三月的阿拉斯加依然冰封雪裹。乔昭阳踩着厚厚的雪地靴,在费尔班克斯的小木屋前来回踱步,呼出的白气在零下二十度的空气中迅速凝结。她不断搓着双手,眼睛却始终盯着远处蜿蜒的公路。
车灯划破极地的黑暗,一辆越野车缓缓驶来。车门打开,谢知聿裹着厚重的防寒服从车上跳下,脸颊被冻得通红,却掩不住眼中的笑意。
"飞机晚点了。"他简短地解释,从后备箱取出行李,"等很久了?"
乔昭阳摇摇头,却忍不住打了个喷嚏:"刚到不久...阿嚏!"
谢知聿皱眉,立刻摘下自己的围巾裹住她的脖子:"进屋说。"
小木屋里温暖如春,壁炉里的柴火噼啪作响。乔昭阳盘腿坐在地毯上,捧着热可可暖手,眼睛却一直盯着窗外渐暗的天色。
"今晚能看到极光吗?"她迫不及待地问。
谢知聿正在整理观测设备,闻言抬头看了眼窗外:"KP指数够高,但云层有点厚。"他递给她一台手持气象仪,"帮我记录数据?"
乔昭阳接过仪器,好奇地摆弄着按钮。屏幕上跳动的数字和曲线对她来说如同天书,但她还是认真地记下每一个数值。谢知聿架好三脚架,调试着特殊的长曝光相机,侧脸在炉火的映照下格外深邃。
"你之前来过阿拉斯加吗?"乔昭阳问。
"嗯,高中时跟爷爷来过一次。"谢知聿调整着镜头,"但那会儿没看到极光。"
"所以这次是...弥补遗憾?"
谢知聿转头看她,眼神温柔:"是想和你一起看。"
乔昭阳的心跳漏了一拍,赶紧低头假装研究气象仪,却掩饰不住上扬的嘴角。
午夜时分,谢知聿突然摇醒在沙发上打盹的乔昭阳:"来了。

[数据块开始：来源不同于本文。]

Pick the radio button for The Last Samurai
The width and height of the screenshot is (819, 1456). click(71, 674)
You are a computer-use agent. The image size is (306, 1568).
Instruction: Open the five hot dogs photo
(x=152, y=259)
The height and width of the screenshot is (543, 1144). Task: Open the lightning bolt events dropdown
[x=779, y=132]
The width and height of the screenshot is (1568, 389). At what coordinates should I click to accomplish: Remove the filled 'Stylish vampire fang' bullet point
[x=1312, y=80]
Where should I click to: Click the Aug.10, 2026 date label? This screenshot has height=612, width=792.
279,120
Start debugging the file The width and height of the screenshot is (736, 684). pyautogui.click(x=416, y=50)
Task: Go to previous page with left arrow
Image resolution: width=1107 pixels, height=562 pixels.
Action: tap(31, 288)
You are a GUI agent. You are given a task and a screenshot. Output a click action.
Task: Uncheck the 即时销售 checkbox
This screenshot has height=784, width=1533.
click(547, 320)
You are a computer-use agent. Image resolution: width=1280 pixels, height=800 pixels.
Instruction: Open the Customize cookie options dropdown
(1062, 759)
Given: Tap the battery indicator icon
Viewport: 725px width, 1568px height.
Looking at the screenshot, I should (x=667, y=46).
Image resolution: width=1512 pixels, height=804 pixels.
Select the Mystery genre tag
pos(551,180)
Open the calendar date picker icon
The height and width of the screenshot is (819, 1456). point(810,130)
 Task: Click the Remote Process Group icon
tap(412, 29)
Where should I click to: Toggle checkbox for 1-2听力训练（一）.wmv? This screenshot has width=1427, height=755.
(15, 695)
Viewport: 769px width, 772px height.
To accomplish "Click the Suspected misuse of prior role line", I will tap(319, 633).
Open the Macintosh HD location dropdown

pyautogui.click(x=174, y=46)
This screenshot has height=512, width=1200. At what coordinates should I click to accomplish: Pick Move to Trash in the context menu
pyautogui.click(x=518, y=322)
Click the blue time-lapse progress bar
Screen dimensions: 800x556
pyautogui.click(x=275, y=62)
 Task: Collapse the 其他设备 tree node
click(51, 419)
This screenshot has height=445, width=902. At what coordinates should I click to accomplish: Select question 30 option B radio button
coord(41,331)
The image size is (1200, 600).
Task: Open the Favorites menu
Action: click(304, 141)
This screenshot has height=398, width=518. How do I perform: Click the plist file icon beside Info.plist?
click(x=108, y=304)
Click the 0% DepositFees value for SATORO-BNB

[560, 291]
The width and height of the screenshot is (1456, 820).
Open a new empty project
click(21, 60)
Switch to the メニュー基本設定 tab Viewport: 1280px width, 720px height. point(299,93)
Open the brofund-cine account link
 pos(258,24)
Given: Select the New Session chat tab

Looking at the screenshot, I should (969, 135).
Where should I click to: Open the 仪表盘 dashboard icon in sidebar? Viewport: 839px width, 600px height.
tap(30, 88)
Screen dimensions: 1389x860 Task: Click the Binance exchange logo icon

"
乔昭阳一个激灵跳起来,跟着他冲到屋外的观测平台。起初天空只是泛着微弱的绿光,像是远处城市的倒影。渐渐地,光带开始流动、扩散,最终化作漫天飞舞的彩色绸缎,在漆黑的夜空中摇曳生姿。
"哇......"乔昭阳仰着头,眼睛一眨不眨,"比照片上美一千倍!"
谢知聿没有看天空,而是专注地调试着相机。长曝光下的极光呈现出肉眼难见的紫色和红色,像是一场宇宙级的烟火表演。
"来。"他突然拉住乔昭阳的手,"有个地方视野更好。"
他们爬上小屋后面的小山坡,这里的视野更加开阔。极光此刻已经强烈到能在地面上投下淡淡的影子,乔昭阳兴奋地伸手,仿佛能触摸到那些流动的光带。
"据说极光是太阳风与大气层碰撞产生的。"她回忆着读过的科普文章,"我们看到的每一道光,都来自1.5亿公里外的太阳。"
"嗯。"谢知聿从背后环住她,下巴轻轻搁在她头顶,"就像...无论相隔多远,总会找到彼此。"
乔昭阳靠在他怀里,感受着背后传来的温度。极光在头顶变幻着形状,时而如瀑布倾泻,时而如巨龙盘旋。在这片梦幻的光芒下,时间仿佛静止了。
"谢知聿,"她突然转身,眼睛亮得惊人,"我们以后去挪威看极光吧?听说那里的极光会倒映在峡湾里,像整个天空掉进了海里。"
"好。"
"还要去冰岛,在冰川上看!"
"嗯。"
"然后...然后..."
"都去。"谢知聿轻声承诺,手指轻轻拂去她睫毛上结的霜,"只要你想去的地方。"
乔昭阳突然鼻子一酸,把脸埋进他的防寒服里:"...你太宠我了。"
谢知聿没有回答,只是收紧手臂,将她搂得更紧些。极光在他们头顶绽放出最耀眼的光芒,仿佛整个宇宙都在为这一刻喝彩。
回到小木屋后,乔昭阳发现谢知聿的相机里多了一张照片——不是极光,而是她站在山坡上仰头惊叹的侧影,极光的绿光映在她的脸上,眼睛里盛满了星光。
"偷拍!"她红着脸抗议。
谢知聿却理直气壮:"我的星空,我想拍就拍。"
壁炉里的火苗轻轻跳动,屋外的极光依然在夜空中舞动。在这个遥远的北极之夜,他们拥有了属于自己的星光,比任何天文现象都要璀璨,都要永恒。